* **WORK ITEM**:
After locating the line containing "The width and", restate that line and each one after it exactly, through the last line of the material.

* **INPUT**:
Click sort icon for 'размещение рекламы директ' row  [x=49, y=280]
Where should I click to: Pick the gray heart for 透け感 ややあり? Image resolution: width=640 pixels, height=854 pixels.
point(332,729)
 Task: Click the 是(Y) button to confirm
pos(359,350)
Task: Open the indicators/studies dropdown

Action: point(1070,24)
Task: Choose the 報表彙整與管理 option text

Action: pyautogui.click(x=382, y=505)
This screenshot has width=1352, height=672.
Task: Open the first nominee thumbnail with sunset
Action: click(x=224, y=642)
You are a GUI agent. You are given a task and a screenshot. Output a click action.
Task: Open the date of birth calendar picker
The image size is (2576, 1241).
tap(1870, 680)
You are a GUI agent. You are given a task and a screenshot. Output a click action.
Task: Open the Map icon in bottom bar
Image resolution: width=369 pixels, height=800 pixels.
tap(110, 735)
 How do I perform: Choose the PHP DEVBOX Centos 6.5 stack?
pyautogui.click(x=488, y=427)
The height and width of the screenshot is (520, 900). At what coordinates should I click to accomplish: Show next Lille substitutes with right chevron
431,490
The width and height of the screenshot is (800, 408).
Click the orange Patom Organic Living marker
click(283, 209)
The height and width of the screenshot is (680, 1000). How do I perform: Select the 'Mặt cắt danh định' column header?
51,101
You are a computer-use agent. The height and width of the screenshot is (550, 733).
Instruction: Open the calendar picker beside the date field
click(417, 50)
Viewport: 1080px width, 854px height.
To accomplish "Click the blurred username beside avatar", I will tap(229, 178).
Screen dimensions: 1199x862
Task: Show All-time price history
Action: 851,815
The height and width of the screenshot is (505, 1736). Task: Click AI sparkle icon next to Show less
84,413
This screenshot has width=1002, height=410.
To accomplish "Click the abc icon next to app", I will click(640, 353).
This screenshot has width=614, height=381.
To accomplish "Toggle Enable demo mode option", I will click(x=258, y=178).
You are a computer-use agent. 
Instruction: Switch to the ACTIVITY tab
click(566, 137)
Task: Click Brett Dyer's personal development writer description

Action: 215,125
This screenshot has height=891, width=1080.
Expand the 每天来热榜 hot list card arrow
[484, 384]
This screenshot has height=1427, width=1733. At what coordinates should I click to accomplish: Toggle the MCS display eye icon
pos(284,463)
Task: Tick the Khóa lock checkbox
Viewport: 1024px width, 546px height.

* **EXPECTED OUTPUT**:
The width and height of the screenshot is (800, 408).
Click the orange Patom Organic Living marker
click(283, 209)
The height and width of the screenshot is (680, 1000). How do I perform: Select the 'Mặt cắt danh định' column header?
51,101
You are a computer-use agent. The height and width of the screenshot is (550, 733).
Instruction: Open the calendar picker beside the date field
click(417, 50)
Viewport: 1080px width, 854px height.
To accomplish "Click the blurred username beside avatar", I will tap(229, 178).
Screen dimensions: 1199x862
Task: Show All-time price history
Action: 851,815
The height and width of the screenshot is (505, 1736). Task: Click AI sparkle icon next to Show less
84,413
This screenshot has width=1002, height=410.
To accomplish "Click the abc icon next to app", I will click(640, 353).
This screenshot has width=614, height=381.
To accomplish "Toggle Enable demo mode option", I will click(x=258, y=178).
You are a computer-use agent. 
Instruction: Switch to the ACTIVITY tab
click(566, 137)
Task: Click Brett Dyer's personal development writer description

Action: 215,125
This screenshot has height=891, width=1080.
Expand the 每天来热榜 hot list card arrow
[484, 384]
This screenshot has height=1427, width=1733. At what coordinates should I click to accomplish: Toggle the MCS display eye icon
pos(284,463)
Task: Tick the Khóa lock checkbox
Viewport: 1024px width, 546px height.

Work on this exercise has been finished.